Looking back they saw the colonel standing on the pavement near the end of the old Sault au Matelot, with his hands in his pockets, and steadfastly staring at them. He did not relax the severity of his gaze when they returned to join him, and appeared to find little consolation in Kitty's "O Dick, I forgot all about you," given with a sudden, inexplicable laugh, interrupted and renewed as some ludicrous image seemed to come and go in her mind.
"Well, this may be very flattering, Kitty, but it isn't altogether comprehensible," said he, with a keen glance at both their faces. "I don't know what you'll say to Uncle Jack. It's not forgetting me alone: it's forgetting the whole American expedition against Quebec."
The colonel waited for some reply; but Kitty dared not attempt an explanation, and Mr. Arbuton was not the man to seem to boast of his share of the adventure by telling what had happened, even if he had cared at that moment to do so. Her very ignorance of what he had dared for her only confirmed his new sense of possession; and, if he could, he would not have marred the pleasure he felt by making her grateful yet, sweet as that might be in its time. Now he liked to keep his knowledge, to have had her unwitting compassion, to hear her pour out her unwitting relief in this laugh, while he superiorly permitted it.
"I don't understand this thing," said the colonel, through whose dense, masculine intelligence some suspicions of love-making were beginning to pierce. But he dismissed them as absurd, and added, "However, I'm willing to forgive, and you've done the forgetting; and all that I ask now is the pleasure of your company on the spot where Montgomery fell. Fanny'll never believe I've found it unless you go with me," he appealed, finally.
"O, we'll go, by all means," said Mr. Arbuton, unconsciously speaking, as by authority, for both.
They came into busier streets of the Port again, and then passed through the square of the Lower Town Market, with the market-house in the midst, the shops and warehouses on either side, the long row of tented booths with every kind of peasant-wares to sell, and the wide stairway dropping to the river which brought the abundance of the neighboring country to the mart. The whole place was alive with country-folk in carts and citizens on foot. At one point a gayly painted wagon was drawn up in the midst of a group of people to whom a quackish-faced Yankee was hawking, in his own personal French, an American patent-medicine, and making his audience giggle. Because Kitty was amused at this, Mr. Arbuton found it the drollest thing imaginable, but saw something yet droller when she made the colonel look at a peasant, standing in one corner beside a basket of fowls, which a woman, coming up to buy, examined as if the provision were some natural curiosity, while a crowd at once gathered round.

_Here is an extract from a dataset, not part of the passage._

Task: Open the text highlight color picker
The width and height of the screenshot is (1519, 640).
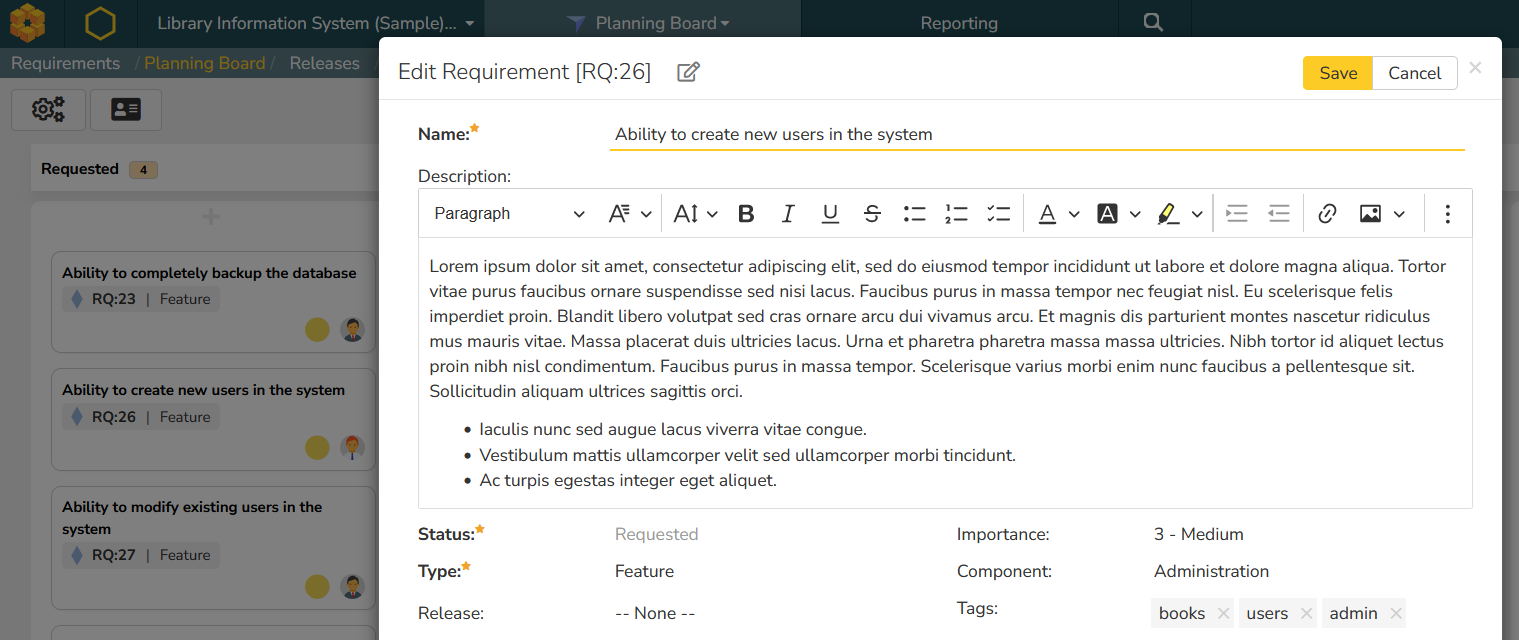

"It requires a considerable population to make a bargain, up here," remarked the colonel. "I suppose they turn out the garrison when they sell a beef." For both buyer and seller seemed to take advice of the bystanders, who discussed and inspected the different fowls as if nothing so novel as poultry had yet fallen in their way.
At last the peasant himself took up the fowls and carefully scrutinized them.

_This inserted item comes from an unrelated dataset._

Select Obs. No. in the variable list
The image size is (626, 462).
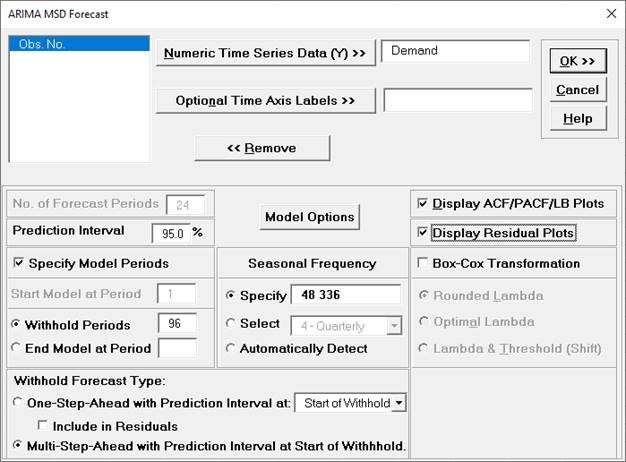click(x=43, y=46)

"Those chickens, it seems, never happened to catch his eye before," interpreted Kitty; and Mr. Arbuton, who was usually very restive during such banter, smiled as if it were the most admirable fooling, or the most precious wisdom, in the world. He made them wait to see the bargain out, and could, apparently, have lingered there forever.
But the colonel had a conscience about Montgomery, and he hurried them away, on past the Queen's Wharf, and down the Cove Road to that point where the scarped and rugged breast of the cliff bears the sign, "Here fell Montgomery," though he really fell, not half-way up the height, but at the foot of it, where stood the battery that forbade his juncture with Arnold at Prescott Gate.